Astros’ Sipp plays right field between mowing down D-backs lefties

Astros relief pitcher Tony Sipp runs in from from right field to pitch after he was moved to right field for Jerome Williams (not pictured) to face one batter in the eighth inning Monday against the Diamondbacks at Chase Field.

Joe Camporeale

PHOENIX — Left-hander Tony Sipp had appearance bonuses written into his contract with Houston this season. He must have seen Monday coming.

Sipp might have added a little pocket money with his work in the Astros’ 4-3 victory over Arizona at Chase Field.

Specialist Sipp appeared twice.

A former Diamondbacks reliever, Sipp  retired all three left-handed hitters he faced in the seventh inning before getting Gerardo Parra to start the eighth. That is when things got weird.
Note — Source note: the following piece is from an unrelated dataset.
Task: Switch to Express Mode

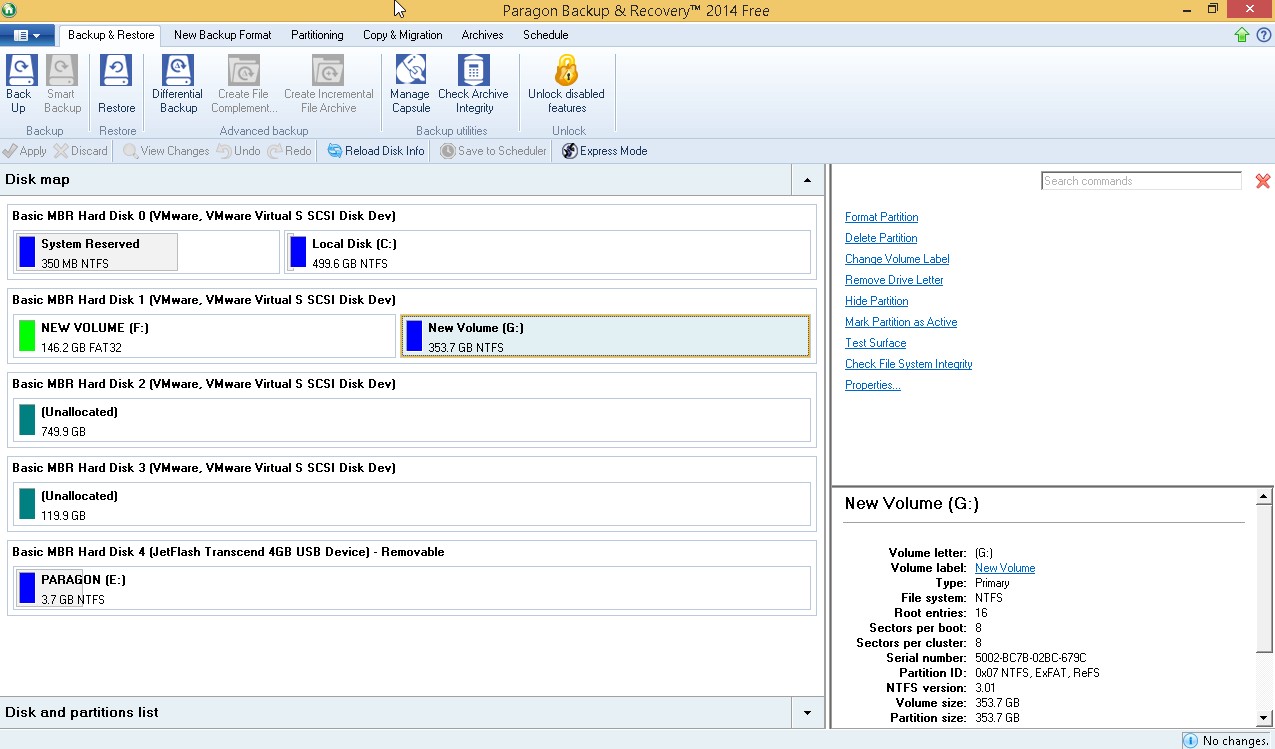Action: click(x=604, y=151)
Houston manager Bo Porter brought in right-hander Jerome Williams to face Paul Goldschmidt. But with lefty Miguel Montero on deck, Porter did not want to lose the matchup advantage so he sent Sipp to right field. 

After Williams walked Goldschmidt, Sipp returned to strike out Montero.

After going 5-for-5 against lefties, his work was done.

"I thought those days were behind me," said Sipp, who played center field and pitched at Clemson.

"I thought I would just pitch around Goldschmidt. I never thought I would go out and play the field and come back. (Porter) joked about it my first day I signed with the Astros, but I thought it was just a joke."

No joke.

Sipp had his outfield glove on the bench before the inning, and not only changed positions but changed gloves when he made the switch.

"I’ve watched him shag fly balls. He is a power shagger," Porter said. "We’re completely comfortable putting him out in the outfield."

Sipp will receive $25,000 each for reaching 35, 40, 45 and 50 appearances. He is to receive $50,000 each if he makes 55 and 60.

He is at 13 now.

Or it is 14?

No one seems to know. The official statistics listed him with 12 appearances entering the game.

The postgame stats had him at 15.

"Put a little asterisk by it," Sipp said.

Sipp, acquired by the Diamondbacks in the three-way Trevor Bauer deal before last season, knew full well 2013 NL MVP runner-up Goldschmidt was capable of driving the ball his way.

"I’ve seen him go that way plenty of times," Sipp said. "He hits it that way like a lefty would pull it. You have to be focused out there. I think I had more focus in right field than on the mound. I don’t think it’s something you can prepare for, but you know every out is a big out."

When he returned to the mound, he did not want to have to blame his right fielder for making things worse.

"If I misplay a ball, I put myself in a worse situation, because I have to come back and face Montero," Sipp said. "I told Dexter (Fowler in center field), if I have to dive for a ball, back me up. He joked, ‘You better not dive.’ I was fully prepared to dive."

Fellow left-handed reliever Darin Downs was unavailable, Porter said, adding that he wanted to save his third lefty, Rudy Owens, in case the game went into extra innings.

"It was a good play unless ‘Goldy’ hit one to him," Arizona manager Kirk Gibson said. "I have seen it done before. He’s going to manage his team the way he want to manage it. It worked out for him."

Sipp lowered his ERA to 2.70 in 1-2/3 innings of work. His fielding percentage remained 1.000.

"It was a little awkward," Sipp said. "I never thought I could say I had an out (in the field) in the big leagues, especially being that close of a game.

"I don’t think I had time to be nervous."

Winning pitcher Jarred Cosart was impressed by both Sipp and Porter.

"I don’t know how Bo does it." Cosart said. "It is stressful on us to watch. It just shows managers have a whole lot more going on that what people think.

"They just don’t sit on the bench and watch the game and sit there with a cup of coffee."